What to keep in mind -
· Complete the application process senior year of high school: Students can’t escape the buzz – everyone has been talking about college applications since junior year, if not sooner. College/guidance counselors and admissions consultants will give the same clear advice to rising seniors - even if they plan to take a gap year, it is best to complete college applications as though they intend to enroll directly after high school. There are many reasons as to why, and the biggest reason is that students can change their mind. It is best to secure admissions, knowing that the plan could shift. Communicating to a college admissions counselor of plans to defer admissions should come after an acceptance letter has been received. Prior knowledge of such plans may affect the admission decision, and a spot will be offered to a student who is more likely to enroll in August.
· Do research and have a plan: When deciding to defer admissions, it is important to have a clear plan of action. Often, colleges will support a student’s decision to take time off. But postponing enrollment should be done with purpose. After a student has been accepted by a college and they are ready to start the conversation with an admission counselor, it is safe to assume the question will quickly arise – “How do you plan to invest your time?” A student may decide to seek employment and save money, spend time abroad, do significant service work, or pursue other meaningful endeavors. An admission officer may also ask why you plan to take a gap year. Whatever the reason may be, it’s important to have an intentional response. Assure them that they admitted a thoughtful, mature, curious, and passionate person.
· Avoid changing your academic profile: Some students who opt to defer admissions may also decide they want to dabble in college courses during the year. Unfortunately, this will impact your academic profile, leading to big changes in your student status. Students are admitted to college based on the academic profile they submitted for evaluation. Taking several courses for college credit will change a student’s status, potentially leading to reapplication for admission. This could also negatively impact any scholarship or financial aid award money granted by the institution. Generally, after earning a minimum of 15 college credit hours, students are considered transfer applicants, changing their enrollment type.

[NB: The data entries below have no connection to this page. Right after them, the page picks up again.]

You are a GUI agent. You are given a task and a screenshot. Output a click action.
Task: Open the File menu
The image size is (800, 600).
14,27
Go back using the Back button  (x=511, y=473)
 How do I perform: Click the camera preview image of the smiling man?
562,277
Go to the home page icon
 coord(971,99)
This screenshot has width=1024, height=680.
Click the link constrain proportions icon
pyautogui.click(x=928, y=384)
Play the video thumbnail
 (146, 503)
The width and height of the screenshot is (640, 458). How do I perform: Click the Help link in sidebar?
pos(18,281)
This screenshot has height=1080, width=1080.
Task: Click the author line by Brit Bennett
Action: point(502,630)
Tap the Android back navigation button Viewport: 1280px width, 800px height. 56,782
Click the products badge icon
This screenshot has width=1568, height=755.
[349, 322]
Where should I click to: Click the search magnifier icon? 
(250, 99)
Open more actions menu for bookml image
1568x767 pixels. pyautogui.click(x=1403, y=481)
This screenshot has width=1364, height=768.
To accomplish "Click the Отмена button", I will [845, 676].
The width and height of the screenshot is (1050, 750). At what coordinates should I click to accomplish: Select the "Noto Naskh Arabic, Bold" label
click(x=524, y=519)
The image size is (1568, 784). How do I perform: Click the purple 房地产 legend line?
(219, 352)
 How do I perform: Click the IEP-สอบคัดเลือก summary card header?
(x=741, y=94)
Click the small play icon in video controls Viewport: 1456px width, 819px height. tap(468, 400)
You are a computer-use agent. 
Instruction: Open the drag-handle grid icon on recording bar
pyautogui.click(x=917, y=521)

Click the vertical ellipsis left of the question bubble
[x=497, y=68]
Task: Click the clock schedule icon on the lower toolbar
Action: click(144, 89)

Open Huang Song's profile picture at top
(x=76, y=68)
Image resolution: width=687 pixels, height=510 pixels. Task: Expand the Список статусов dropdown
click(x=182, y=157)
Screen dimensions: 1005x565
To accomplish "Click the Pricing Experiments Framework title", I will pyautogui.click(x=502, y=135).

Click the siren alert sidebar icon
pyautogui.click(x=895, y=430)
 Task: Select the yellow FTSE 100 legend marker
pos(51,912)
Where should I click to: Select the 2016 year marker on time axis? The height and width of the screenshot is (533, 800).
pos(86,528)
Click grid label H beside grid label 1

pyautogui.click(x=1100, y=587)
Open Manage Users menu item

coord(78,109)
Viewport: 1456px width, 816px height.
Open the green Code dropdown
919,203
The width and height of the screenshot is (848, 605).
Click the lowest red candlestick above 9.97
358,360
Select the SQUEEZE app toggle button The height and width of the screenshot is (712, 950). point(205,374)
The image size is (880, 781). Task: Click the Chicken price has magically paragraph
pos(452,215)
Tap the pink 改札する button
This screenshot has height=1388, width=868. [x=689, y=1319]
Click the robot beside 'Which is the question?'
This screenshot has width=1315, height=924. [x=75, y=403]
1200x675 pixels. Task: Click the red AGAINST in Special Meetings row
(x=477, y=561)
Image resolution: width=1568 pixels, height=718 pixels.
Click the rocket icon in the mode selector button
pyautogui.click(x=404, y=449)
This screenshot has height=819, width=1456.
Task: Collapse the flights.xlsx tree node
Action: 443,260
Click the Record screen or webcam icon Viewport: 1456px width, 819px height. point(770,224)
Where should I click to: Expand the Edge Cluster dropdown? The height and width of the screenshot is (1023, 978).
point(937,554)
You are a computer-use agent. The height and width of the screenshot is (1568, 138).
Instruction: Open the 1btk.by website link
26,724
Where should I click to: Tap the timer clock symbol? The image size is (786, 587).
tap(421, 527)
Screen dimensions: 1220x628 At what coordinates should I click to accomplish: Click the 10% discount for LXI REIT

· Learn the facts from the admission office: The process for deferring a college acceptance can be different at each institution. The college may have limits on the timeframe of deferral, they may require you to sign an agreement, pay a deposit, etc. But, sometimes the decision to defer can also affect students in other ways. One example, a student may not be guaranteed the same scholarship/financial aid benefits they were initially offered. A student may not be guaranteed a seat within the school/major in which they applied, or housing on campus may not be granted. On the other hand, there may be additional benefits to deferring. For example, if a college over enrolls their freshman class, they may welcome your deferral request and “sweeten the deal” in other ways, such as granting first dibs on course selection or guaranteed housing in the dorm of choice. Whichever path is chosen after high school graduation, collect as much information as necessary to make the best and most informed decision.